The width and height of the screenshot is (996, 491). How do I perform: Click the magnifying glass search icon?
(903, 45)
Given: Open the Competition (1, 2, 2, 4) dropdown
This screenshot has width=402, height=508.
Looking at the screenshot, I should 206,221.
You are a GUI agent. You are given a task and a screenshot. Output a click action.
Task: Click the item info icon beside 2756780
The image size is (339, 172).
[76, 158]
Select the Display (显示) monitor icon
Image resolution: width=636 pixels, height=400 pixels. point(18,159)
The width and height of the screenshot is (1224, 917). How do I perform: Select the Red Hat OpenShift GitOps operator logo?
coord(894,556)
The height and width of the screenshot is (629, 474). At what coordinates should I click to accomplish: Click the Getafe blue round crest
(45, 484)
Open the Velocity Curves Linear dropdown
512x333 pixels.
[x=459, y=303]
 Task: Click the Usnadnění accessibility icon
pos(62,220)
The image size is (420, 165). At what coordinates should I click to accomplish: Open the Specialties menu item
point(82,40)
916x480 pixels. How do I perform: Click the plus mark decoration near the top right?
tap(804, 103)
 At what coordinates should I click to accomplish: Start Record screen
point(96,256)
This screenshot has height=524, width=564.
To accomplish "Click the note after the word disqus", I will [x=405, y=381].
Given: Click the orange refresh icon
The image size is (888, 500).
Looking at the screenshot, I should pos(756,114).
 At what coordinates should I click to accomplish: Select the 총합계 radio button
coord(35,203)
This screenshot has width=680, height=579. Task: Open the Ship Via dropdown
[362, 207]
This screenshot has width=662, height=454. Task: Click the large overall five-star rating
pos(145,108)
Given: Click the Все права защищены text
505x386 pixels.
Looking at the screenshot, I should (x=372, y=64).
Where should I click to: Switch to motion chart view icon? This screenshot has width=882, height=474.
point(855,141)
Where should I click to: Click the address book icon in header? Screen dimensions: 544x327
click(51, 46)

::::::

YOUR INSTRUCTIONS:
Reproduce the lines above verbatim.

REPLY TO THE TASK:
The width and height of the screenshot is (996, 491). How do I perform: Click the magnifying glass search icon?
(903, 45)
Given: Open the Competition (1, 2, 2, 4) dropdown
This screenshot has width=402, height=508.
Looking at the screenshot, I should 206,221.
You are a GUI agent. You are given a task and a screenshot. Output a click action.
Task: Click the item info icon beside 2756780
The image size is (339, 172).
[76, 158]
Select the Display (显示) monitor icon
Image resolution: width=636 pixels, height=400 pixels. point(18,159)
The width and height of the screenshot is (1224, 917). How do I perform: Select the Red Hat OpenShift GitOps operator logo?
coord(894,556)
The height and width of the screenshot is (629, 474). At what coordinates should I click to accomplish: Click the Getafe blue round crest
(45, 484)
Open the Velocity Curves Linear dropdown
512x333 pixels.
[x=459, y=303]
 Task: Click the Usnadnění accessibility icon
pos(62,220)
The image size is (420, 165). At what coordinates should I click to accomplish: Open the Specialties menu item
point(82,40)
916x480 pixels. How do I perform: Click the plus mark decoration near the top right?
tap(804, 103)
 At what coordinates should I click to accomplish: Start Record screen
point(96,256)
This screenshot has height=524, width=564.
To accomplish "Click the note after the word disqus", I will [x=405, y=381].
Given: Click the orange refresh icon
The image size is (888, 500).
Looking at the screenshot, I should pos(756,114).
 At what coordinates should I click to accomplish: Select the 총합계 radio button
coord(35,203)
This screenshot has width=680, height=579. Task: Open the Ship Via dropdown
[362, 207]
This screenshot has width=662, height=454. Task: Click the large overall five-star rating
pos(145,108)
Given: Click the Все права защищены text
505x386 pixels.
Looking at the screenshot, I should (x=372, y=64).
Where should I click to: Switch to motion chart view icon? This screenshot has width=882, height=474.
point(855,141)
Where should I click to: Click the address book icon in header? Screen dimensions: 544x327
click(51, 46)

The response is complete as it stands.